REQUEST A: Rewrite the GLS presentation post starting with "I am thrilled" and going on through "at the conference.", putting "delighted" in place of "thrilled".
REQUEST B: According to the GLS presentation post, how many members does the RPG Maker VX Community site have?

ARTICLE:
Divergent Design Competence in the RPG Maker Community: GLS Presentation

I am thrilled to be back in Madison, if only for a few days, for the Games Learning and Society conference. Now in it’s 6th year, it is very cool to see how much the conference has grown and matured since I worked on the first two years of the conferences organizing committee. This year I am excited to be presenting a poster on some of my RPG research. Along with presenting my poster in person I wanted to put it up to share with everyone who isn’t at the conference.

I have included the brief text from my poster here too.

Abstract:
The RPG Maker VX Community site provides its more than 40,000 members a space to collaboratively critique and design PC role-playing games. This poster presents preliminary results from a qualitative study of this community. Analysis of interviews and discussions on the RPG Maker site, combined with information gathered through a survey suggest that the RPG Maker Community is scaffolding young game enthusiasts into a deeper understanding of game design and allied digital art perspectives. The study proposes a model for how members join, advance, and develop new literacy competencies through participation in the community.

Conceptual Context:
Online affinity communities are increasingly being explored as places where young people are acquiring new literacies (Gee, 2004). Through extensive ethnographic fieldwork Ito and others (2010) found young people “geeking out” in web based affinity communities where individuals are “learning to navigate esoteric domains of knowledge and practice and participating in communities that traffic in these forms of expertise” (p. 28). Studies of Flickr (Davies, 2006), fan fiction sites (Black, 2005), and Civilization fan-sites (Squire & giovanetto 2008; Owens 2010) support the idea that young people are acquiring critical new literacy skills in these communities.

The communal and cooperative nature of these informal learning communities suggests that they be understood as communities of practice (Lave & Wenger 1991). Community members develop competence and refine their skills toward mastery through interaction and engagement, and encouragement from expert community members. The RPG Maker community offers a space to further examine these kinds of interest and affinity driven spaces.

Research Design:
This poster presents part of a larger multi-method study of the RPG Maker Community. The larger study uses a randomized survey of participants to chart general demographic information and involvement in the community, in-depth interviews with a purposeful sample of ten community members to document participant reactions and understanding, and analysis of forum discussions and rules posted on the community site to examine the actual interactions of community participants. This poster reports preliminary results from these three data sets, focusing primarily on articulating a model of community engagement and the competencies community members develop.

Model of Individual Community Engagement and Competence Development:


Snippets from Interviews:
The poster format does not really provide an extensive space to analyze data, but I did want to give a sense of the kind of materials I have been working with to develop this model. In the future I will do some more in depth analysis of these kinds of materials. With that said, this does provide a flavor for the kinds of data I am drawing on.

Conclusions:
Analysis of the interviews and discussions on the RPG Maker site, combined with information gathered through a survey suggest that the RPG Maker Community is scaffolding game enthusiasts into a deeper understanding of game design and art and allied art and design perspectives. This work supports the following theory for engagement in the community. Members join to gain access to the resources, character sprites, maps, scripts, and other artwork. Some then engage in a cycle of critical dialog with other community members. The evidence suggests that those who persist in engaging in this dialog develop a range of critical competencies 21st century skills and new literacies in art and design.

MATERIAL:

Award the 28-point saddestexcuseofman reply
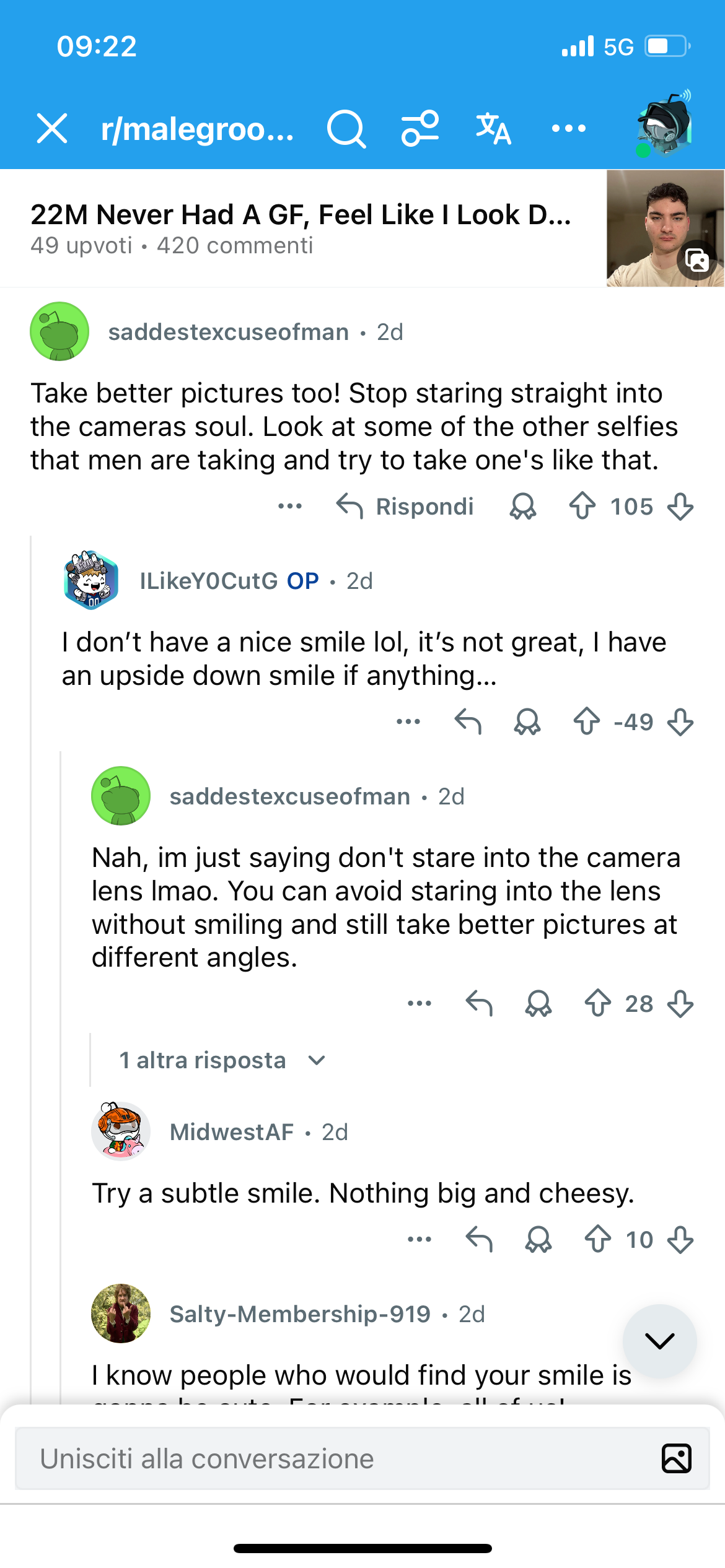The height and width of the screenshot is (1568, 725). coord(538,1003)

TASK RESPONSE A:
I am delighted to be back in Madison, if only for a few days, for the Games Learning and Society conference. Now in it’s 6th year, it is very cool to see how much the conference has grown and matured since I worked on the first two years of the conferences organizing committee. This year I am excited to be presenting a poster on some of my RPG research. Along with presenting my poster in person I wanted to put it up to share with everyone who isn’t at the conference.

TASK RESPONSE B: More than 40,000 members.